[Work instructions] Exactly those lines from the one with "Click 删除 for template 六六六" through the end of the listing below must be returned, and nothing else.

Content starts

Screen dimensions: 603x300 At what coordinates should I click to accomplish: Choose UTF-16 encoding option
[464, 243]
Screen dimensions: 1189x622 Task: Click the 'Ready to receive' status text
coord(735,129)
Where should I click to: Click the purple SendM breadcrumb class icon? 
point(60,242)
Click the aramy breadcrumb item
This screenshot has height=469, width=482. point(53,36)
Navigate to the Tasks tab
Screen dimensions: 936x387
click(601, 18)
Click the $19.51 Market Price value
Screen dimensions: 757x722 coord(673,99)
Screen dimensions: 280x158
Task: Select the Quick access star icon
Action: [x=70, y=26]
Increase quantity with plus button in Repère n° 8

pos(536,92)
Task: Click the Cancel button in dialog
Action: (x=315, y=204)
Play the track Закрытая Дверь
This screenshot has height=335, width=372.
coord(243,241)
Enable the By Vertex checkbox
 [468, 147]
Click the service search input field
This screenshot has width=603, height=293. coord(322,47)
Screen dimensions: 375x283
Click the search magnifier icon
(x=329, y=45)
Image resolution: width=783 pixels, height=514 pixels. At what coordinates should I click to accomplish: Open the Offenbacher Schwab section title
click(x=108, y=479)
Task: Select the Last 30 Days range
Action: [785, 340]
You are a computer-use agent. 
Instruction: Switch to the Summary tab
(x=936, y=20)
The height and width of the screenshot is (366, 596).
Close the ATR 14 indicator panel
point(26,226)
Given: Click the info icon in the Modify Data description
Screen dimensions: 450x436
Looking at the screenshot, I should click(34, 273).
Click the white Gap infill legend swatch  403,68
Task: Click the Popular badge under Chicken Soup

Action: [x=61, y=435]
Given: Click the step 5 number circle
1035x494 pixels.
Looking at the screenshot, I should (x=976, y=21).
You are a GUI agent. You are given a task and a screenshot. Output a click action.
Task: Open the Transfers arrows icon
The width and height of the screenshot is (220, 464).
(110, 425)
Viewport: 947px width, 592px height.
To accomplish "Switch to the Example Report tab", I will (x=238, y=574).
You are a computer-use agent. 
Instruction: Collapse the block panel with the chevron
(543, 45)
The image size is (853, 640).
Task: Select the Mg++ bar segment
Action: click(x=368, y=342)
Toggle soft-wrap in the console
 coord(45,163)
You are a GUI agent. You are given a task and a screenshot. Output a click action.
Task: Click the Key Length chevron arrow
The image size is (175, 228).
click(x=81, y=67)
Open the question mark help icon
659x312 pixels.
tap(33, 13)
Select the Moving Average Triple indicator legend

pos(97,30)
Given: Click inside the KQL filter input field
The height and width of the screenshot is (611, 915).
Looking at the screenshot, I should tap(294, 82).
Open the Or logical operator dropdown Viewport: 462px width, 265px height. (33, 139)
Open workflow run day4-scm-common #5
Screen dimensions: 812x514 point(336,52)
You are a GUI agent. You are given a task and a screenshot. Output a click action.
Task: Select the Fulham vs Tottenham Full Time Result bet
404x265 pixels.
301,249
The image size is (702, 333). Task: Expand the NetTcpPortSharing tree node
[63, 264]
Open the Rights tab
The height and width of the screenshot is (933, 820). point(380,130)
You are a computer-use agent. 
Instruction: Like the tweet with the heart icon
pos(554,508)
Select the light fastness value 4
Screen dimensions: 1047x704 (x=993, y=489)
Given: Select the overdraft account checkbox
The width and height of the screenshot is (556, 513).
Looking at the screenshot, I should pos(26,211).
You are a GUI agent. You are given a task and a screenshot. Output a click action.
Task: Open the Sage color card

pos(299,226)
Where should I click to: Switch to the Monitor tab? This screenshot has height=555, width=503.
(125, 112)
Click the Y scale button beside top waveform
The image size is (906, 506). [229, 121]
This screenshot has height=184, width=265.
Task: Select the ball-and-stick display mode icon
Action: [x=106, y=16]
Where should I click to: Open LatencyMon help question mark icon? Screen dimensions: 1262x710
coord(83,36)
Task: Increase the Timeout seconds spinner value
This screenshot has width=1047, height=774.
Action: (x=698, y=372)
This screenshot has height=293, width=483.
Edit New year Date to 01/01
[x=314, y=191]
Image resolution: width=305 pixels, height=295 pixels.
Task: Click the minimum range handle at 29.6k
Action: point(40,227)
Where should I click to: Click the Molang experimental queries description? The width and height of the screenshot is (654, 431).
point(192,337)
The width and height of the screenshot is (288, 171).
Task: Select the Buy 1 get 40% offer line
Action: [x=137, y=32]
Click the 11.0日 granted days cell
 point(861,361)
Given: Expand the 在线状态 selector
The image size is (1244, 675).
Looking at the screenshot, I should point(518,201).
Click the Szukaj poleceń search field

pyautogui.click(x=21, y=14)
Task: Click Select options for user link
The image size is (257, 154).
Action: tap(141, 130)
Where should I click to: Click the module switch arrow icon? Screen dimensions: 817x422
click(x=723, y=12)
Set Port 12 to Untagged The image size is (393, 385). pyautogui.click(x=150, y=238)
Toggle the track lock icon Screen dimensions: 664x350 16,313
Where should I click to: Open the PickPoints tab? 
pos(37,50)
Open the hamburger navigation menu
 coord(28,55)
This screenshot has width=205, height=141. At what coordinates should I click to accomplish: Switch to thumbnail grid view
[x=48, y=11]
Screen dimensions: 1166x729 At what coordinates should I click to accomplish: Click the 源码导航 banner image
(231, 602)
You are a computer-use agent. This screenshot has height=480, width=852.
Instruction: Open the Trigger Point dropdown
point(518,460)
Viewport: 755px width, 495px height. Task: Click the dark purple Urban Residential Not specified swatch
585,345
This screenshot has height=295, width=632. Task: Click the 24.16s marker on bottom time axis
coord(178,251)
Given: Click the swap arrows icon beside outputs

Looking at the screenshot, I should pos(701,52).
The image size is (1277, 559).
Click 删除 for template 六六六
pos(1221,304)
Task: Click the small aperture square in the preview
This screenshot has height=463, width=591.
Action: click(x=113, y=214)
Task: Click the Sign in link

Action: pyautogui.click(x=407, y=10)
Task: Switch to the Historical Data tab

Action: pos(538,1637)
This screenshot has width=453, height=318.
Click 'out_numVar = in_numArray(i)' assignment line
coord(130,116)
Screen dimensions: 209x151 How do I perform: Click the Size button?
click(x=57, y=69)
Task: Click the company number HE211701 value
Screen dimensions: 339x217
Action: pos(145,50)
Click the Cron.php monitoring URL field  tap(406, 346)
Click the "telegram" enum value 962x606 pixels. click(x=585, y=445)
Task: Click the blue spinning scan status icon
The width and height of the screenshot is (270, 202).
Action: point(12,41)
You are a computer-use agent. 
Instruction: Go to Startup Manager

Content ends

[Response below]
Click 删除 for template 六六六
pos(1221,304)
Task: Click the small aperture square in the preview
This screenshot has height=463, width=591.
Action: click(x=113, y=214)
Task: Click the Sign in link

Action: pyautogui.click(x=407, y=10)
Task: Switch to the Historical Data tab

Action: pos(538,1637)
This screenshot has width=453, height=318.
Click 'out_numVar = in_numArray(i)' assignment line
coord(130,116)
Screen dimensions: 209x151 How do I perform: Click the Size button?
click(x=57, y=69)
Task: Click the company number HE211701 value
Screen dimensions: 339x217
Action: pos(145,50)
Click the Cron.php monitoring URL field  tap(406, 346)
Click the "telegram" enum value 962x606 pixels. click(x=585, y=445)
Task: Click the blue spinning scan status icon
The width and height of the screenshot is (270, 202).
Action: point(12,41)
You are a computer-use agent. 
Instruction: Go to Startup Manager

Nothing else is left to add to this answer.